UC Berkeley

The work presented here focuses on identifying and characterizing genetic determinants of antibiotic sensitivity in Mycobacterium abscessus (Mabs), a non-tuberculosis mycobacterial pathogen responsible for various human infections that are notoriously difficult to treat with standard antibacterial therapy in clinical settings. Using bacterial genetics and high-throughput DNA sequencing methods, we have identified genes important for growth on amikacin and clarithromycin, two clinically relevant antibiotics used to treat Mabs, and ethionamide (ETH), a second-line drug currently used for treating multidrug-resistant tuberculosis infections. In chapters 1 and 2, I discuss the types of infections caused by Mabs, notable risk factors associated with Mabs infections, its epidemiology and transmission, and treatment options currently available. In chapter 3, I specifically focus on antibiotic treatment of Mabs infections and provide an overview on various antibiotic resistance mechanisms that are associated with treatment failure. In chapter 4, I present data that examines the antibacterial activity of ETH alone and in combination with clinically relevant antibiotics in vitro and in vivo. Furthermore, we present sequencing data on MAB_2648c, which encodes for a transcriptional repressor that confers ETH resistance. We demonstrate that Mab_2648c-dependent ETH resistance requires the activity of MmpSL5, a putative membrane transporter whose function remains unknown.
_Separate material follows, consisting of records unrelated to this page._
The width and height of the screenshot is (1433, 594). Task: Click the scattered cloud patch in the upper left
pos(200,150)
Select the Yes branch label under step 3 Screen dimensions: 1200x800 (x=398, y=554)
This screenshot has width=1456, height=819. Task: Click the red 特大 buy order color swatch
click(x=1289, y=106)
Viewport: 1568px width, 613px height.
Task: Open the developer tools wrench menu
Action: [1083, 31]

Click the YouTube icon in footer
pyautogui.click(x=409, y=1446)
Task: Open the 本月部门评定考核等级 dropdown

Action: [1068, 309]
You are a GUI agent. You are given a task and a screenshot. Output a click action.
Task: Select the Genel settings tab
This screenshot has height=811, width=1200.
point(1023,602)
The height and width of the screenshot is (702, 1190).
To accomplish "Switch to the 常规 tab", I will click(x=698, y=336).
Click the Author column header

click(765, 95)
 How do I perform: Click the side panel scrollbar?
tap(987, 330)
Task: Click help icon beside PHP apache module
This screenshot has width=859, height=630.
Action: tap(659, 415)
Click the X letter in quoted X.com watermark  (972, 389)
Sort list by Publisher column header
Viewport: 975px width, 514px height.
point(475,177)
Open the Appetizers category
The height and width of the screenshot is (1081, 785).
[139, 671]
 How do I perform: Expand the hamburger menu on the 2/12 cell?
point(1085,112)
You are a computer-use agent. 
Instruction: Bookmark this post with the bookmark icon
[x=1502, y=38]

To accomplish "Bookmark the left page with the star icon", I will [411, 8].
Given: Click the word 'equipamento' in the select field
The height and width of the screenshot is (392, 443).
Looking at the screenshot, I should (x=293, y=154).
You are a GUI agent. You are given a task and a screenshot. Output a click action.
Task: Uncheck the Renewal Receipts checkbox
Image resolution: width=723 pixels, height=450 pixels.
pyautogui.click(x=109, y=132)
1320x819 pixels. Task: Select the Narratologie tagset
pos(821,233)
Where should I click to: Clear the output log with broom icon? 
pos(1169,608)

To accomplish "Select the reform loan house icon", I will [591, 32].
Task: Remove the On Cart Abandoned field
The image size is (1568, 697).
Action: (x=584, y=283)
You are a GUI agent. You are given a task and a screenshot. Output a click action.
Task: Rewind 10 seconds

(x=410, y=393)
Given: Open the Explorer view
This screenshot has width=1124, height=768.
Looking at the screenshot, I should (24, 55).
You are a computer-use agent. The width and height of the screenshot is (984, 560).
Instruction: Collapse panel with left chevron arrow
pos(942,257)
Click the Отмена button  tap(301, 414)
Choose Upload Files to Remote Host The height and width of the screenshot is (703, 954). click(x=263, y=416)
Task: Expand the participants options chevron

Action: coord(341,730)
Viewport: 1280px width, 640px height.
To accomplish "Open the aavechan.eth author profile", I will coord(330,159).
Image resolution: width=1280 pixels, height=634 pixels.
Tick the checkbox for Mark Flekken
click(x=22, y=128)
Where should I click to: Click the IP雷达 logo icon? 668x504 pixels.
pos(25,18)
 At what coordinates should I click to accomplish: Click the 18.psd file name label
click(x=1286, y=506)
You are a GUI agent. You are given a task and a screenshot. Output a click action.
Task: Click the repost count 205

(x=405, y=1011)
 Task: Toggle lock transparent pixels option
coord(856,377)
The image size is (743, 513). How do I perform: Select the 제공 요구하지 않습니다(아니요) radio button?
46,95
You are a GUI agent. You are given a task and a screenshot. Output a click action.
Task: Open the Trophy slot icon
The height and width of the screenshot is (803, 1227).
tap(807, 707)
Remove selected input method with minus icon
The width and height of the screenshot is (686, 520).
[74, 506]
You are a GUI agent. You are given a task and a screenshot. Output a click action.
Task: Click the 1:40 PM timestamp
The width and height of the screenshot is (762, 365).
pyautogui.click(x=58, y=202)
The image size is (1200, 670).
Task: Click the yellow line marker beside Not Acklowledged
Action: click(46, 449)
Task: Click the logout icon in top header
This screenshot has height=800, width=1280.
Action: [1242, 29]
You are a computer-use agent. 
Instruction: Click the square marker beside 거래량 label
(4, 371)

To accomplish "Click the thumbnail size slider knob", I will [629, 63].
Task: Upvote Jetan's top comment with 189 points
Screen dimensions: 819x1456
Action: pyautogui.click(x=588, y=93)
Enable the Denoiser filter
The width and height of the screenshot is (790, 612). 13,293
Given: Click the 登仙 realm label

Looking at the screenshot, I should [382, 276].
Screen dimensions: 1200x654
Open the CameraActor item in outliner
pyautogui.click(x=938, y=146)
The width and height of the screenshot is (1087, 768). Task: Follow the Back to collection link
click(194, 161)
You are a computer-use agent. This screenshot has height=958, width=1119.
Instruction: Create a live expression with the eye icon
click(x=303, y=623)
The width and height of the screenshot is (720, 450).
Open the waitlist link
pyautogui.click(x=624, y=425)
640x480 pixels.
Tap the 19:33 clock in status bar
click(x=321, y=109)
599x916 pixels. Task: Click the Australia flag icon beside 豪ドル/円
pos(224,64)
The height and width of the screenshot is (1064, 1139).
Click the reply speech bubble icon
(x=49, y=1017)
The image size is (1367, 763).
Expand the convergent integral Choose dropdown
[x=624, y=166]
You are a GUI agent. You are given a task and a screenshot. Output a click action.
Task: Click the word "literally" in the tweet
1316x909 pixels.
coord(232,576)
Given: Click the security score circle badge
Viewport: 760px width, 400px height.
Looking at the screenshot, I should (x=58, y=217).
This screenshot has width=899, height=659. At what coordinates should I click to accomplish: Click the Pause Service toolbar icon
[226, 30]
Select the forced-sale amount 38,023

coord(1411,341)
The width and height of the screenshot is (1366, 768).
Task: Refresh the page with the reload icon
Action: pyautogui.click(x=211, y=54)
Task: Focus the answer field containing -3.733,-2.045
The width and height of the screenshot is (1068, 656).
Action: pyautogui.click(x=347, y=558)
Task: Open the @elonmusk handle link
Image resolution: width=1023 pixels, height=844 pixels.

In chapter 5, we attempt to identify the function of MmpSL5 and its potential substrates. In conclusion, we show that ETH is slightly bactericidal against Mabs in vitro and potentially in vivo, does not antagonize with clinically relevant antibiotics used to treat Mabs infections, and identified a biological mechanism that confers ETH resistance in Mabs. Future work should further examine the repurposing potential of ETH against Mabs and identify compounds that may reverse ETH resistance in vitro and in vivo.